Meditation requires effort. At the moment, when I am pleased to be once again reaping the benefits of Centering Prayer, it is easy to start each day in the dark and stillness, but I know that sooner or later the day will come when sitting in my study early in the morning will seem a chore; or that one day soon, after ten minutes on my knees a cup of coffee will seem like a more urgent priority than another half hour of keeping still. It's on those days that my practice will seem to be pure hard work, but paradoxically, it is on those days that it will be effecting the greatest change in me. It will take a little time to be completely back to normal, and a little more time yet for me to be able to catch up with and continue on from where I left off in the middle of March. In the meantime, this is the one area of my life where I am most pleased to be back.
Spiritual practice is ultimately about dethroning the self. If I have a range of things that I am choosing between as the mood takes me, the self is firmly in charge of my spirituality and my whole regime will be limited. The aim is to conform the self to the shape of my practice, not my practice to the shape of my self.
During the hikoi I didn't follow this advice. I abandoned my practice of Centering Prayer and used instead a type of walking meditation which was fine as far as it went, but once the last of the helium balloons had drifted over the Octagon and the walking was over, I made the switch back to my prayer stool. Physically, it hasn't been easy. With only a month away from my daily discipline I found that my knees and ankles didn't take kindly to kneeling for long periods and I am having to gradually accustom myself to the required posture once again. But in every other way the shift back has been a homecoming and I am surprised at how much I look forward to my morning time of silence.
The main benefits of meditation don't come when you are actually doing it. Sure, there is often a sense of restful stillness and there are the physical rewards that accrue from having at least a short time in the day with no stress and all the systems of my body able to go about their jobs unhindered by my usual ceaseless mental preoccupations. But it's later that the real advantages appear: when my mind seems clearer and my reactions seem less fractured. My Holy Spirit time is 3 in the morning: the time when I lie awake and my best ideas pop out of the ether into consciousness. When I am meditating regularly those lovely sessions at the darkest point of the night are clearer, deeper, stronger, and give me far more practicable ideas.

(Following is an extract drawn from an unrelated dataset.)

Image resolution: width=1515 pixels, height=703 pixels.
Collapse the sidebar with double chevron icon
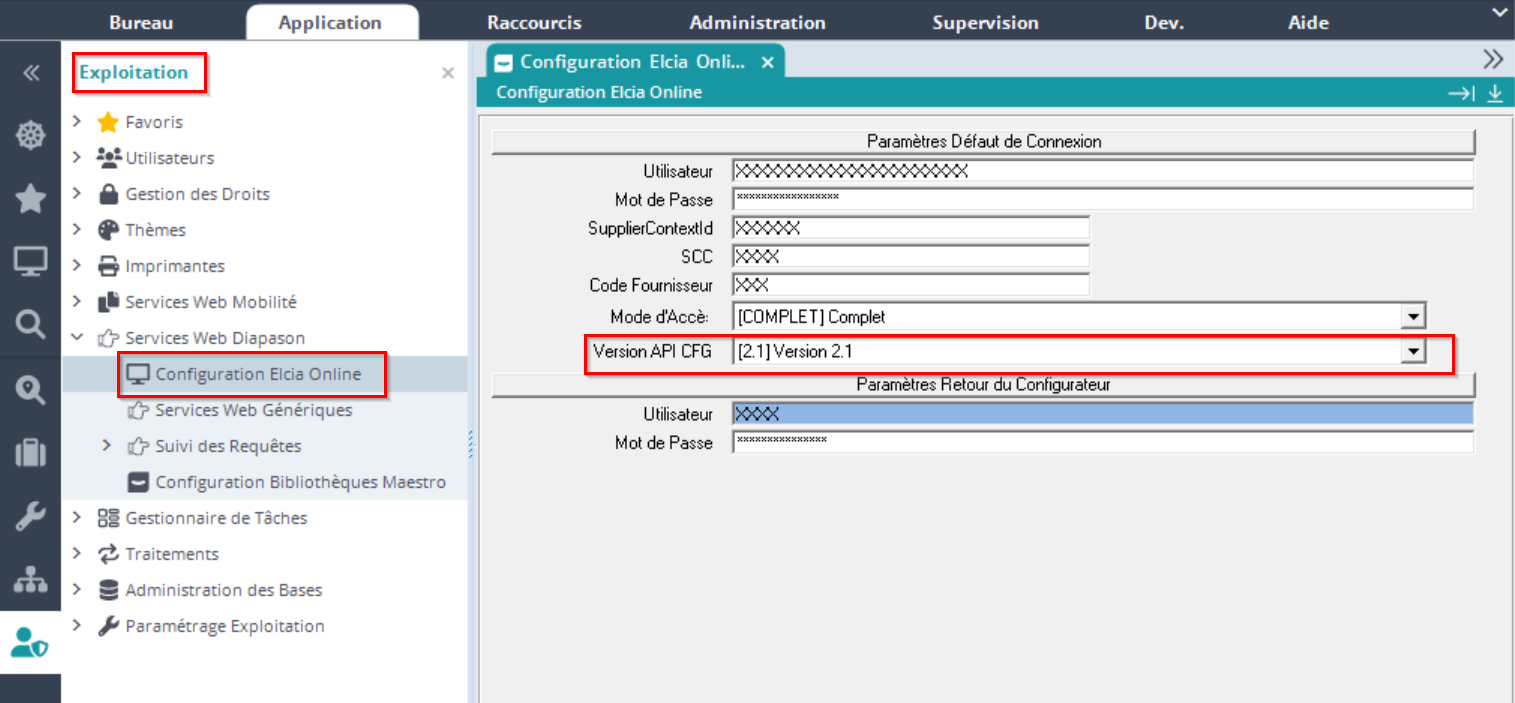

Meditation requires effort. At the moment, when I am pleased to be once again reaping the benefits of Centering Prayer, it is easy to start each day in the dark and stillness, but I know that sooner or later the day will come when sitting in my study early in the morning will seem a chore; or that one day soon, after ten minutes on my knees a cup of coffee will seem like a more urgent priority than another half hour of keeping still. It's on those days that my practice will seem to be pure hard work, but paradoxically, it is on those days that it will be effecting the greatest change in me. It will take a little time to be completely back to normal, and a little more time yet for me to be able to catch up with and continue on from where I left off in the middle of March. In the meantime, this is the one area of my life where I am most pleased to be back.